Stockholm is a capital city characterized by a strong urbanization with more than 2 million inhabitants, out of a population of 10 million total. The popularity of Stockholm is positive, even though it brings challenges such as competitiveness in the housing and job markets, pressure on schools and healthcare provision, and on traffic. Segregation and the development of an increasing number of neighborhoods with high immigrant density have emerged as a political issue during the last 20 years. These neighborhoods are composed of residents of many nationalities, in some cases from more than 100 countries. There are no neighborhoods where one single ethnic group composes more than 10 percent of the population.

The study site

The SMART2D study site is in two such neighborhoods. The neighborhoods are geographically located in the suburbs of Stockholm, in areas built during the 1960's as part of a "Million Homes" program that built a million apartments over a short period of time. Rental housing dominates in these areas, in addition to condominiums (bostadsrätt). The neighborhoods are considered to be socially vulnerable, with low income levels and high unemployment rates. The mobility in these neighborhoods is higher than in areas where residents are mainly born in Sweden. The dynamics of mobility within a segregated area is a relatively new field of research in Sweden and findings from one recent study suggests that the residents born in Sweden are less inclined than most migrant groups to move into migrant dense areas (1).

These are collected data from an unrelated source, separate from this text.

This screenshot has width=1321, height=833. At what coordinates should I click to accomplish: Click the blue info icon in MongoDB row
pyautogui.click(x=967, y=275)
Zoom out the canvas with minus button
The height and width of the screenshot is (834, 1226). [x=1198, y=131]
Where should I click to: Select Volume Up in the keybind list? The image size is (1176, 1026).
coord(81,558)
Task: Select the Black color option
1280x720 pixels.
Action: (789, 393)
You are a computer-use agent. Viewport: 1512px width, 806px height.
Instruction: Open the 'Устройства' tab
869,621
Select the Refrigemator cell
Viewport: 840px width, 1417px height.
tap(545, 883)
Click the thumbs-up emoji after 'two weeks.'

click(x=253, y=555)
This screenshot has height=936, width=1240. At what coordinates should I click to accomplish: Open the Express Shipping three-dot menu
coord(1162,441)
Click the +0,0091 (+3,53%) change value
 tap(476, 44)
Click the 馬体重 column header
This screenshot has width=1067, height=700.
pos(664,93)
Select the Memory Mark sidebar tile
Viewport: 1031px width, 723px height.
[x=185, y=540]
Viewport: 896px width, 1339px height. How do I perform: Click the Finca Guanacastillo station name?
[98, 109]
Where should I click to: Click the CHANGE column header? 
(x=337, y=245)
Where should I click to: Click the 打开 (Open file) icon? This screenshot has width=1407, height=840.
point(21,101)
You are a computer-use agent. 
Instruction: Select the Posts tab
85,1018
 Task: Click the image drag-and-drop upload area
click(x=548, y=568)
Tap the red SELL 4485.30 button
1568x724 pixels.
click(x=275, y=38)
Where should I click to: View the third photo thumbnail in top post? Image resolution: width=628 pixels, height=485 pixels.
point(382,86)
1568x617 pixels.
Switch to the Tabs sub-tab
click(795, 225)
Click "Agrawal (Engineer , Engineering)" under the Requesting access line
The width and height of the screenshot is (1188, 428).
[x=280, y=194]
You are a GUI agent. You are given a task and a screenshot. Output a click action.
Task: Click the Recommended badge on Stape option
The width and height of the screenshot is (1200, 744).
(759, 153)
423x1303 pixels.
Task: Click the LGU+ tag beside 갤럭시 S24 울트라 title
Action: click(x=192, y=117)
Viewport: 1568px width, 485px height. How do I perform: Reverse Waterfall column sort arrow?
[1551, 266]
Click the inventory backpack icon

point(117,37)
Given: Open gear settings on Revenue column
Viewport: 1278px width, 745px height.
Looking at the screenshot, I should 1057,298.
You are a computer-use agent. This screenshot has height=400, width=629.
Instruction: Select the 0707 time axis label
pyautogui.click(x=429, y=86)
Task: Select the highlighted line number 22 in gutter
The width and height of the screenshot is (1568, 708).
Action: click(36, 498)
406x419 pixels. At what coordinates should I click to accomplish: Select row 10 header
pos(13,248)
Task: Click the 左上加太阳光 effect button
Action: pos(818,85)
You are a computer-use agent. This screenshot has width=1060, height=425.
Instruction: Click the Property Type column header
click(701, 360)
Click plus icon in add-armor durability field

Healthcare in Sweden is publically financed and primary health care is the point of entry for persons seeking preventative or curative services. The primary healthcare centers provide the main part of the services for persons with diabetes and other chronic conditions. Diabetes rates are increasing in Stockholm. The share of persons diagnosed with diabetes was 4.6% in 2010, compared to 2.8% in 1990. Increasing overweight and obesity problems in the population are likely the main reason for this trend. Socially disadvantaged neighborhoods have higher rates of disease, in particular diabetes. The prevalence of diabetes in women in areas with poor socioeconomic conditions is two to three times higher than in women in the rest of Stockholm county.

1. Andersson, R. (2013). Reproducing and reshaping ethnic residential segregation in Stockholm: the role of selective migration moves. Geografiska Annaler. Series B, Human Geography. 95(2):163-187.